Lack of iron can lead to serious health problems. During pregnancy, if a fetus doesn't get enough iron, it can result in small or premature babies. In infancy, not enough iron can result in delayed motor functions and cognitive development. As we grow to be teens and adults, iron-poor blood can cause memory problems, affect mental functions, and result in physical fatigue.

Foods Rich in Iron

The most iron-rich foods you can find are meats. Clams have a whopping 23 mg of iron per 3 oz of meat and are by far the biggest source of iron available. Organs such as liver and giblets can contain up to 10 mg. of iron in a 3 oz serving.

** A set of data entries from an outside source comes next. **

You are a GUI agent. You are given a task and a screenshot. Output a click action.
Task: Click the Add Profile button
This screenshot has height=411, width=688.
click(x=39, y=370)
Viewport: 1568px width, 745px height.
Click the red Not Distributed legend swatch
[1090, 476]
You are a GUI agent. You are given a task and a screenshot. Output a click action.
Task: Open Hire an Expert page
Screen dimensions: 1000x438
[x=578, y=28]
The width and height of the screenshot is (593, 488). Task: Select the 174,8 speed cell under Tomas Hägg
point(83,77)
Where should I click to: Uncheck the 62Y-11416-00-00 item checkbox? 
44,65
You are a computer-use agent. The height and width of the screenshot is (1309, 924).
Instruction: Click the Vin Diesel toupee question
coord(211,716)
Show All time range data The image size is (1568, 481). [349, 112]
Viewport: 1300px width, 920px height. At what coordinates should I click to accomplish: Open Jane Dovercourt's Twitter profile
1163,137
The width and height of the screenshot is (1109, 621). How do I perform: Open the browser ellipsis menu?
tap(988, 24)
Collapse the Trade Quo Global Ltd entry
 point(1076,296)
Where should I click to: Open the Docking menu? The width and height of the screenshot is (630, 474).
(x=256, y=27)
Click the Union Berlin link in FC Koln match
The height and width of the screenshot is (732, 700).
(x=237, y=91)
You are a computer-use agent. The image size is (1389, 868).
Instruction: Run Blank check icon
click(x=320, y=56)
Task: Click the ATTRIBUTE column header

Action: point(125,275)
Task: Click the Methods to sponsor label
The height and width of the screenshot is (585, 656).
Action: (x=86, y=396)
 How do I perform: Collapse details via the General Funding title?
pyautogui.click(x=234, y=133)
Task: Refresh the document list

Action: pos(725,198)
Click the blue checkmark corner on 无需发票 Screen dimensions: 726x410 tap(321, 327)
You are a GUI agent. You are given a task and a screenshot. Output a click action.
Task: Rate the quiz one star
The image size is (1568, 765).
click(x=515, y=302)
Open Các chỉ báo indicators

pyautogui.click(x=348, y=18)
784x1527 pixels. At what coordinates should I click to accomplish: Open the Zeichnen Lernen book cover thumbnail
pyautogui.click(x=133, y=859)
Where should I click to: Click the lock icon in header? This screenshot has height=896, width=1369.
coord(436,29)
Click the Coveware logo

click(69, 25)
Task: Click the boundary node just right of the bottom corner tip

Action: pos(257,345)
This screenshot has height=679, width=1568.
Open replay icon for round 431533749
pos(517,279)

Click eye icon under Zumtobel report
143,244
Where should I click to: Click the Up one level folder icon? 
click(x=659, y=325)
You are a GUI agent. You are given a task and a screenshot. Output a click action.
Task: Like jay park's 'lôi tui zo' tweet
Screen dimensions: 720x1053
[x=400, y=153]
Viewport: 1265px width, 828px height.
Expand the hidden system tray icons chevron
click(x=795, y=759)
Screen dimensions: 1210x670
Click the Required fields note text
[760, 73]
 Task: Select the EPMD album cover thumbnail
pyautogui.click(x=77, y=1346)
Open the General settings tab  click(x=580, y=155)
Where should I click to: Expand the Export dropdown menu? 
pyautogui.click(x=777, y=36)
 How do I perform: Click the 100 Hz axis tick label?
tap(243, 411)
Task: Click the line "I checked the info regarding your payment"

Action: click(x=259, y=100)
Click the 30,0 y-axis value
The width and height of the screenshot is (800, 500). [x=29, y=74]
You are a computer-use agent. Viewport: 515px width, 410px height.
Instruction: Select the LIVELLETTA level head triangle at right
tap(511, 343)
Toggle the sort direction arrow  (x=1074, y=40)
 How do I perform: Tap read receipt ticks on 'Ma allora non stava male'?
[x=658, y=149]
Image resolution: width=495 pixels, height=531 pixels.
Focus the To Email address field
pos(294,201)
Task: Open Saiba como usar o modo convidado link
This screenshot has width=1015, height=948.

Beef, shrimp, lamb, and duck all will provide with over 2 mg of iron per 3 oz serving.

Vegetables and legumes are also sources of iron, however, the body doesn't absorb iron from plant foods as readily as it absorbs iron from meats. Some of the more iron-rich plant foods include soybeans, lentils, navy beans, kidney beans, squash, and spinach, which will all give 3 to 5 mg. of iron per serving.

A 1 oz serving of fortified breakfast cereal can contain from 2 to 20 mg of iron, depending on your brand. Check the label.

In order to improve the body’s ability to absorb iron from plant-based sources, make sure that you’re also getting enough vitamin C.

Iron Needs

Men generally need at least 8 mgs of iron per day (up to 11 in adolescence). Women need at least 8 mgs; menstruating women may need up to 18 mgs per day. Only a blood test can tell your doctor if your body is absorbing enough iron. If not, supplements can help provide you with your nutritional needs.